A lot of new Heathens are ex-Christians, with bad memories of their former faith. As such, they are averse to the idea that any of the terms used Christians – such as prayer, kneeling, worship, or even 'religion' – could ever have any place in Heathenry. I understand this viewpoint and phase of emotional recovery – particularly with young men breaking away from an increasingly gelded Church culture in an increasingly testosterone-phobic modern world. The notion that Heathens and Vikings were “too proud to bow to anyone or anything” is definitely appealing in that scenario.
But after raging about for a few months or even years in that state, something gradually becomes clear; the chances of ever having any sort of connection with either the Gods or your ancestors, drop close to Zero the more you stay aloof from them; for the meaning of prayer isn't groveling – it's simply communication with otherworldly beings. "Pray" comes from the proto-Indo-European word *prek, which simply means to ask for something. It didn't actually mean self-degredation to any of our Indo-European ancestors. It was Christianity which turned combined prayer with programmed guilt and the Judaic doctrine of "Original Sin", to turn it into an act of self-humiliation and begging. But for Indo-European cultures, prayer - even prostration on the ground - was never seen as begging.
But today, after Christianity has done its damage, it is very hard for many of us to re-connect with that older, nobler understanding of prayer - one that did NOT involve "sin" and guilt. So as a result, post-Christian atheism, the materialist bastard child of an increasingly senile and impotent Church of Paul, comes in and invents a false concept of "Heathen morality" in which it buys into and regurgitates the worn-out trope that "Heathen" means "godless" or that Heathens may have had gods but "never prayed to them" or "never asked them for anything" or only saw them as "Jungian archetypes" (which is in fact a rather MODERN way of seeing them, which didn't exist in ancient Heathenry).
And it becomes very difficult to reconcile the rich spiritual cultures of ancient Heathens with a concept of a people that “never bowed” or “never called on the Gods or the Wights for anything”. The wiser among us realize that this disconnected “brosatru” attitude of “too proud to have bowed” isn't Heathen at all – it's atheist, reactive, and ultimately rather whiny.

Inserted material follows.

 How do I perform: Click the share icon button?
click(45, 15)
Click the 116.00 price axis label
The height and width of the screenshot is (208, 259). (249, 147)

As it turns out, ancient Heathens DID pray – quite publicly in fact. It just didn't look much like a Christian prayer; it didn't involve begging for mercy or using the language of an “unworthy wretched sinner”. But Heathens did have prayers where they asked the Gods for assistance (not free handouts as in Christianity), and non-Heathen witnesses and sources who wrote about Heathen rituals, did indeed understand them to be prayers. Indeed, prayer and blót (offering the gods a gift) were highly intertwined.
Probably the most intact and un-tampered prayer in Old Norse sources is the Sigdrífa prayer, so named because the Valkyrie Sigdrífa (Brynhild) taught it to the great hero Sigurd of the Volsung clan. Sigdrífa prayed as follows:

"Hail the Day!
Hail the Day's sons!
Hail Night and her sister!
[with] un-wrathful eyes,
look thou upon us,
and give those seated here, victory!

Hail the Aesir!
Hail the Asynjur!
Hail this full-providing Earth!
Words and manly wit
give us, noble two -
and healing hands, for life."

(Sigdrífumál, verses 2-3)

This is a true prayer in every traditionally Pagan sense of the word. It contains (1) statements of praise to the Gods; and (2) requests of help and assistance - in that order. In other words, calling on the Gods with praise, and asking them for something – even if it is something rather general. And if a Valkyrie and a daughter of Odin would see fit do this, then what does that say about mere humans?
Not only did ancient Heathens pray to the Gods – they also bowed before them.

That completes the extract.